Enregistrements issus d'une source de données:
-=-=-=-=-

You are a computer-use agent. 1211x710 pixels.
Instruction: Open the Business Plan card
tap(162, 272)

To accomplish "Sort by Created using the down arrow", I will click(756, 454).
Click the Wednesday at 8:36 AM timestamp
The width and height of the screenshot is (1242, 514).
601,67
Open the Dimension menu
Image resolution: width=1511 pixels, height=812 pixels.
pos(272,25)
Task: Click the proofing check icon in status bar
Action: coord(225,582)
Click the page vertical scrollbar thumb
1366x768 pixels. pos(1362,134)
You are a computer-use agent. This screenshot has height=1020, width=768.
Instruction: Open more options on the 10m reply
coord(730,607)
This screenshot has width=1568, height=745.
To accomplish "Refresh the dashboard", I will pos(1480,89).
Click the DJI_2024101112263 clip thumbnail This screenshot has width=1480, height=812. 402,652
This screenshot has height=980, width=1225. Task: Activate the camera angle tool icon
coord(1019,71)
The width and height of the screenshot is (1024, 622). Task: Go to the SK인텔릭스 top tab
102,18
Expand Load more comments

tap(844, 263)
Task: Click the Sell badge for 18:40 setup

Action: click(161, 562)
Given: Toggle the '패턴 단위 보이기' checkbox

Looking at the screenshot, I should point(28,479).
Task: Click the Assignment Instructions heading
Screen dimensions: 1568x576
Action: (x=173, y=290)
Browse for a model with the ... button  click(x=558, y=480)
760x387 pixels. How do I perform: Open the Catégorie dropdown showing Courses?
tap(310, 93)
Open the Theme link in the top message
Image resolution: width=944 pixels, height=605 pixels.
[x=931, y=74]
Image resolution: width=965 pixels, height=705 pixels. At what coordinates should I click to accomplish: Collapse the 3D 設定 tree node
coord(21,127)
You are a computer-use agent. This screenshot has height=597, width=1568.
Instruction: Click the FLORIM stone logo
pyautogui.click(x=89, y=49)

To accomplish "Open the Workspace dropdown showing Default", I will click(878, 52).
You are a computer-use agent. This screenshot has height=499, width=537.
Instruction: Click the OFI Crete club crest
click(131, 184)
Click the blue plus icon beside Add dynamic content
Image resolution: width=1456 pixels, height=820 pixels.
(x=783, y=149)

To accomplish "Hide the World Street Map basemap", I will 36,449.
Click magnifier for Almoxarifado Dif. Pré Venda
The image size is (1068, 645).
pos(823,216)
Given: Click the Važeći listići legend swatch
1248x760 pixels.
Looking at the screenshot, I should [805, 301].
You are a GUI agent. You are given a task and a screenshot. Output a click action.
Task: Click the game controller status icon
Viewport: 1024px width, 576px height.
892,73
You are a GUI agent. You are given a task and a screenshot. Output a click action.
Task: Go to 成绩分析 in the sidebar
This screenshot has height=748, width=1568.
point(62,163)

-=-=-=-=-

» **CONSIGNE**
Présentez, s'il vous plaît, sous forme de tableau Markdown tout ce qui va de la ligne contenant "Given: Toggle the '패턴 단위 보이기' checkbox" jusqu'à celle contenant "Browse for a" dans les enregistrements ci-dessus, sans les lignes vides. Utilisez deux colonnes : N° pour le numéro de rang et Ligne pour le texte de la ligne.

» **CORRIGÉ**
| N° | Ligne |
|---|---|
| 1 | Given: Toggle the '패턴 단위 보이기' checkbox |
| 2 | Looking at the screenshot, I should point(28,479). |
| 3 | Task: Click the Assignment Instructions heading |
| 4 | Screen dimensions: 1568x576 |
| 5 | Action: (x=173, y=290) |
| 6 | Browse for a model with the ... button  click(x=558, y=480) |